Open up the lawn chair and get a cold drink from the cooler. Your summer reading (good for the beach, too!) is waiting for you. Ayelet Waldman's "Red Hook Road" is well written chick lit of the first order, and what's more, it's Maine chick lit. Lobsters and melted butter, blueberry pie, sailing on the bay, fearsome mosquitoes, battered pickups, Hannaford grocery stores---it's almost all there. (Inexplicably, there is no reference to Moxie, the beloved medicine-like soft drink.) The novel is set in Red Hook, Maine, thinly disguised as the actual Downeast town of Blue Hill, with its internationally known summer music festival, Kneisel Hall (Usherman Hall in the book).

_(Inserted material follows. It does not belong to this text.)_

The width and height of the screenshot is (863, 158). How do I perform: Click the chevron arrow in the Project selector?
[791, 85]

Since "Red Hook Road" is meant to be a page-turner, I won't give away a bit of the plot, except to say that it is about two intertwined families and their responses to a tragedy that affects them both. The Copakens are long-time summer visitors from Manhattan or, as Mainers say, "from away." while the Tetherlys are local people. Most of the narration is from the point of view of the indomitable Iris Copaken, a Columbia professor whose specialty is Holocaust Studies, but the omniscient narrator occasionally steps away from Iris to provide insight into other characters. The novel takes place over the course of four summers, with only hints as to what happens in the intervening nine months. You can bet it's cold and bleak up in Red Hook, though, with only the Tetherlys to keep an eye on the closed up summer cottages.

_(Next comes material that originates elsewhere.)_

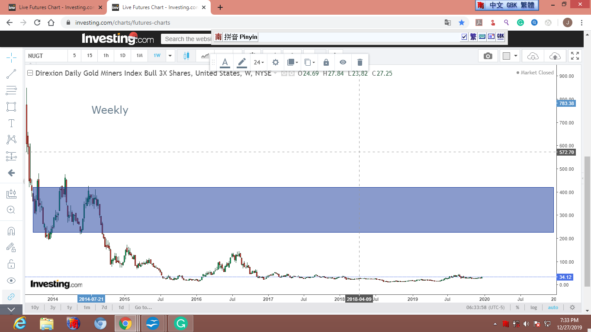The image size is (591, 332).
Task: Lock the selected drawing with padlock
Action: click(326, 62)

There is a recurring thread of "from away" versus local tension in this novel, although Waldman does not mine this hoary theme with particular success. So dominant is Iris's persona that her opposite number, the house cleaner Jane Tetherly, is reduced to a sullen woman of few words whose only pleasant quality seems to be her ability to make a banana pudding from Nilla wafers that the "from aways" pretend to like. Waldman probably knows that the characterization of Mainers is not her forte; in the opening pages of the book, Iris's daughter Ruthie remarks on how her mother takes infinite pains to chat up the local women but can never shed her outsider status.
"Red Hook Road" ends with a microburst--the weather kind--but the denouement is a kind of prose microburst, too. Everything gets wrapped up VERY rapidly. (Wow, I wish my lawnmower started like the outboard on that unused dinghy in the unused shed!) I'm only giving the novel three stars, as it's not exactly enduring literature. However, as an accompaniment to a sweating glass of iced tea, it's better than a plateful of cookies.